- **PROBLEM TO WORK ON**:
Across the entries below, count the lines in which the word "agent" occurs. Reply with the count alone.

- **MATERIAL PROVIDED**:
^^^^^^^^^^^^^^^^
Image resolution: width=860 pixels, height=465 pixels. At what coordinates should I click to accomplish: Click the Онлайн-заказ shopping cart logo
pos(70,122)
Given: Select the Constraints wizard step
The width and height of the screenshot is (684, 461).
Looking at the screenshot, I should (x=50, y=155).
^^^^^^^^^^^^^^^^
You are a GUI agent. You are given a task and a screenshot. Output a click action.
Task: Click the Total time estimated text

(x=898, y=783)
^^^^^^^^^^^^^^^^
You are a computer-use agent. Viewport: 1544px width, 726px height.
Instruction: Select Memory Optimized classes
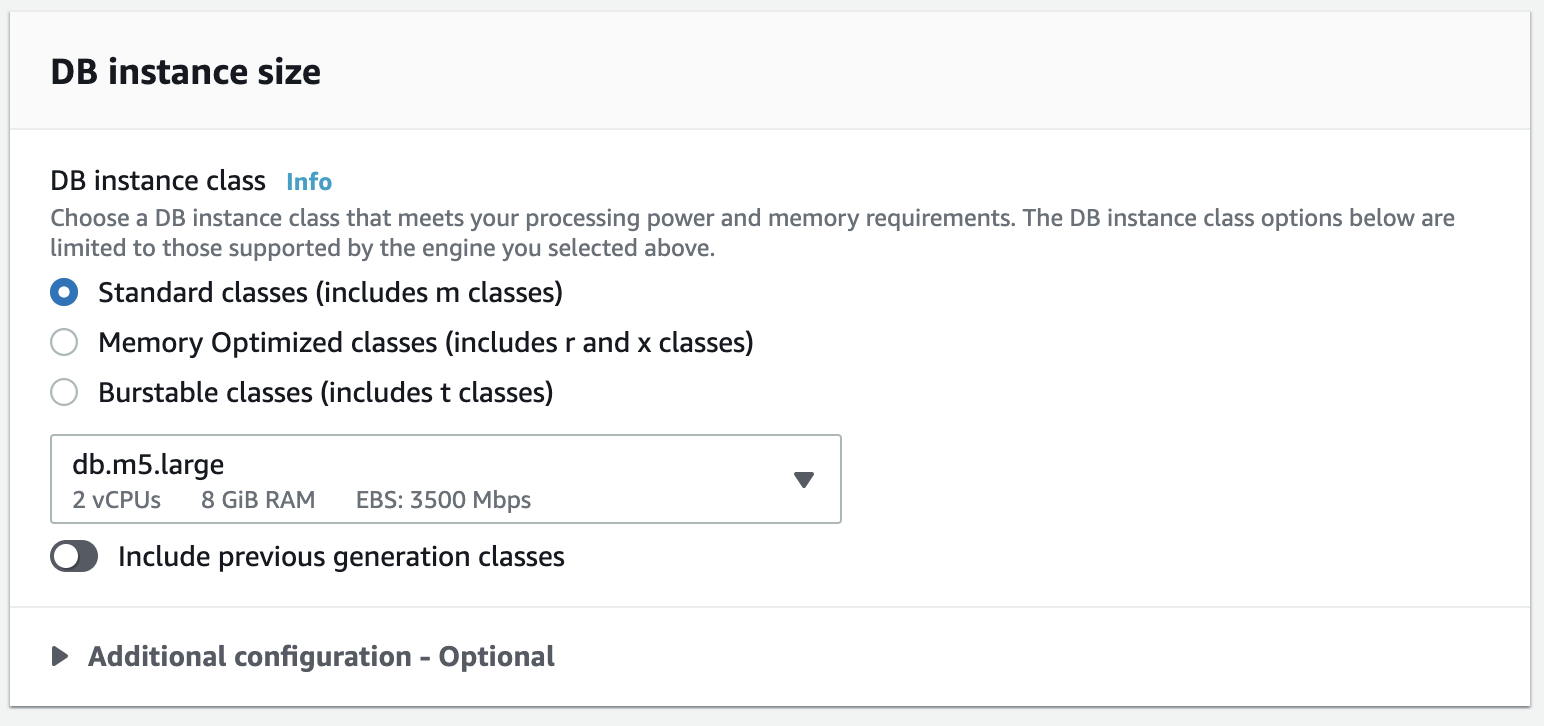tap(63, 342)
^^^^^^^^^^^^^^^^
- **RESULT FOR THIS EXERCISE**:
2